I have missed more than one rich moment to view life through a wild kaleidoscope lens, to experience beauty, wonder and awe, to play hostess to the fragrant details of the world.
To slow chew, sip, and savor goodness. I have been my own worst enemy. I’ve stuffed the invitation, the one which says “come be dazzled” and “come live lavishly”. The gentle pastel watercolor invitation tossed onto a stack of bulk rate junk mail. As if it was in good company there. I am certain that the wondrous, miraculous, exquisite God-designs were there all the days and years of my life. And I was there or here too. But we were often on opposite sides of a cavernous room. I, an overlooker. Perhaps I was just an April fool.
Mercifully now I hear, see, smell and taste the invitation. I unwrap it. I open it. Small, Quiet, Still, and Simple are the gifts. Even the packaging secured in a french satin wired bow is exquisite. And save it as the treasure it is. I was caught and held, distracted. But it wasn’t always by the glory of the tender gifts. Often I looked over, past, beyond, and through. Is this abundance? Is this fullness?
Is this a passionate and exuberant yes to the invitation to enter into the small wonders, the stillness, and quiet that God lavishly offers? Into those places where we meet him and hear Him. Touch holy and sacred. Live struck by how much He loves us. And rest in this truth.
And so there is a sweetness to the redemption of seeing through this lens. A clearer, cleaner lens. In learning and relearning to be a better neighbor to the world. Isn’t redemption always sweet? Doesn’t this grace of being changed always feel like mercy? There is something sacred about meeting time, resting with time, and rubbing wrinkly elbows with the seeable that presents itself in holy moments. We can grip glory, taste and see glory and experience glory. The invitation is there. For the unwrapping. For the responding.
Yes is so easy. Yes is so hard. Both. And.
On Sunday I sat cross-legged in the grass in my back yard, lost in my own world, designing and planting more kitchen window boxes. The joy of playing in the ebony soil was sweet. I raised my head from my work to see a white bearded acquaintance saunter slowly up to me and my gardening project. A quiet and gentle man, he holds conversations with precision. Like a butter knife cuts through a stick of cool yellow, his words cut the air of quiet in my yard. I think, like all of us, he is a little lonely. Hungry for a friend and an easy conversation about chickens and lemon trees.
I pivot from my introvert self to my extrovert self. They wrestle with each other and I wrestle with my own selfishness. This will take awhile. This listening and accompanying him on his storytelling journey. But once I have turned even a little from me to another, accepted the invitation to be present as he talks, I am offered a simple gift. We were made this way. By God, to be relational. His stories are life-giving.
We are our stories. Our stories are us. When we enter into small, everyday encounters we are touched by beauty. And we always feel less alone.

▶ _YOUR TASKS_:
a) Summarize the reflection on small wonders in two sentences.
b) Supply what comes next in the reflection on small wonders, starting after its last sentence.
The records come from a different source than the reflection.

▶ _EXTRACTED MATERIAL_:
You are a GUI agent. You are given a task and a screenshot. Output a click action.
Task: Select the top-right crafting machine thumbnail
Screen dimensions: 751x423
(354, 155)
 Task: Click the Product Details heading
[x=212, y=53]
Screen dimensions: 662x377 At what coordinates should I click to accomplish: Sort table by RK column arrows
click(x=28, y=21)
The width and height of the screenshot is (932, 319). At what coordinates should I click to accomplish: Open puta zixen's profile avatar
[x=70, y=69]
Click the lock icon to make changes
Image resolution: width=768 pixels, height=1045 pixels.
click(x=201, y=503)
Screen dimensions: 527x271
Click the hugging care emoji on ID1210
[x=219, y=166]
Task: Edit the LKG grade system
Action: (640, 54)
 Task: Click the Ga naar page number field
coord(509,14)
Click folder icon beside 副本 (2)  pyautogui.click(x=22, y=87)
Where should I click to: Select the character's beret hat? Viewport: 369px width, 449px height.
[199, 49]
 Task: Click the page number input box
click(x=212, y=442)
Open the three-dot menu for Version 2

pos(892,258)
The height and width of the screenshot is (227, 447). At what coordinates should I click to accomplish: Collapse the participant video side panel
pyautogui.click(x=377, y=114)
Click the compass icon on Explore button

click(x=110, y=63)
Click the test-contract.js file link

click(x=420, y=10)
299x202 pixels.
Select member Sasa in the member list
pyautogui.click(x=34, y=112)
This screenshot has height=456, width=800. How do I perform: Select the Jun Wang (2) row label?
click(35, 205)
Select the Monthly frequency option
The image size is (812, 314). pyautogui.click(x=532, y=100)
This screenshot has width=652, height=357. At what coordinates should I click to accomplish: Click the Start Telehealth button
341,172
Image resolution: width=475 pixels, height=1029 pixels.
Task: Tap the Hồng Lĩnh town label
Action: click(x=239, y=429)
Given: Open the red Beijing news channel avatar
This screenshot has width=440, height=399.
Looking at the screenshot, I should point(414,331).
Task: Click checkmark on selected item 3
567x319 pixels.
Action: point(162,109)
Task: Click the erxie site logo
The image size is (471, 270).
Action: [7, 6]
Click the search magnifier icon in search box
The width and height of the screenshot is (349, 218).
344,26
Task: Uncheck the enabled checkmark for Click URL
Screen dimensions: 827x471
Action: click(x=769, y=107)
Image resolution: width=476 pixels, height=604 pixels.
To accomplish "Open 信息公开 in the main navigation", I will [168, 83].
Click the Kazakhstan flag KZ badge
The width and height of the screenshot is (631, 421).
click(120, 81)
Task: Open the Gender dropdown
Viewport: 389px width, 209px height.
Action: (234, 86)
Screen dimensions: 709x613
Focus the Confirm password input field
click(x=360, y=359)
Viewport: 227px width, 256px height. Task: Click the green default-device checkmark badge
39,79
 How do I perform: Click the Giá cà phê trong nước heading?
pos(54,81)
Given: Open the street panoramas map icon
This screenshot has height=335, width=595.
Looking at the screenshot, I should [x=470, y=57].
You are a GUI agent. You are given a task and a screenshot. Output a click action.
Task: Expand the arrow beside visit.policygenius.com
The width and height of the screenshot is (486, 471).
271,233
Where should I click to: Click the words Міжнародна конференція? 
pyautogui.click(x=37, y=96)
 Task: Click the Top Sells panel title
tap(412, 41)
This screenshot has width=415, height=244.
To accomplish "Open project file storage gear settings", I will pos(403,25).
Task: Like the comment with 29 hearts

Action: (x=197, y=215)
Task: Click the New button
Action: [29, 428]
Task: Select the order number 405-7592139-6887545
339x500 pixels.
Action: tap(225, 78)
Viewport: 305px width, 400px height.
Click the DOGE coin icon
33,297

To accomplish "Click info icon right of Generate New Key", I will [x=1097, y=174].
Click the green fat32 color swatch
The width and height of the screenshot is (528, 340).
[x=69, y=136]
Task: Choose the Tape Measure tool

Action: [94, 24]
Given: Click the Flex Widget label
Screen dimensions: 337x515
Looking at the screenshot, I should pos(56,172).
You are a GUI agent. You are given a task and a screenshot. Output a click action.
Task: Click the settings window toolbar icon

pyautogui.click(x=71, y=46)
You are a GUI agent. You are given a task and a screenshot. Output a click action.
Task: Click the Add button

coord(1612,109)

▶ _PER-TASK ANSWERS_:
a) The writer admits to having often overlooked the small, quiet, still, and simple gifts God offers, and now accepts that invitation, finding the redemption of seeing through a clearer lens sweet. While planting window boxes on Sunday, the writer turned from gardening to listen to a quiet, gentle acquaintance's stories and concludes that such small, everyday encounters touch us with beauty and leave us feeling less alone.

b)
He stayed a good long while on this Sunday. He spoke of blueberry bushes and fig trees and guinea fowl and clamming. He spoke of what he’d lost in the recent two hard freezes, the first and second freezes as we call them. And his long white beard couldn’t cover the soft smile that remained on his face during his “I just want to chat with you for awhile” visit.
I didn’t give him much, I passed the baton of hospitality to my husband for part of his visit. I went inside my home while he and my husband continued the conversation. I am selfish like that. But change comes. Even if it comes slowly. And somehow, I am learning much from every small interaction. To see it as an opportunity for love and kindness and learning. Rather than as a distraction or interruption.
Because while the yarrow blooming in my yard and the iris and radishes in my garden will stay rooted a little while for me to enjoy, the people in my life, they come and go. They enter and leave.
This is what matters. I am learning. I am learning slowly.
My neighbor on the other side comes and goes, usually arriving every weekend for the weekend with her husband. I have felt the sting of missing her. It was entirely my fault, as I have fallen into the grip of my introverted and private self, at the expense of building my friendship with her. So I gathered a dozen eggs and walked a few short paces into her yard. We chatted the way neighbors do, relaxed and easy and warm. The gnawing feeling was there, the one of conviction. That I don’t invest more.
I think the nudges are good. Kick the soul in the pants good.
The next day, she brought me a packet of zinnia seeds, dried and full of brilliant promise, ones which she had gathered from last year’s garden. And I felt wholer and less off kilter. We are made for this. This living in community. There is a fullness that comes from connecting, linking arms, trading stories and trading eggs for seeds.
It is something to behold, now. This being in the grip of glory. It is gripping me and I it. My neighbors are showing me how it is to live, both and. Quiet and awake to wonder, yes. But within a tapestry woven from threads of one to another.
I don’t want to be my own worst enemy or an April fool. I want to live as a child of God as I say yes. Yes to the invitations. All of them.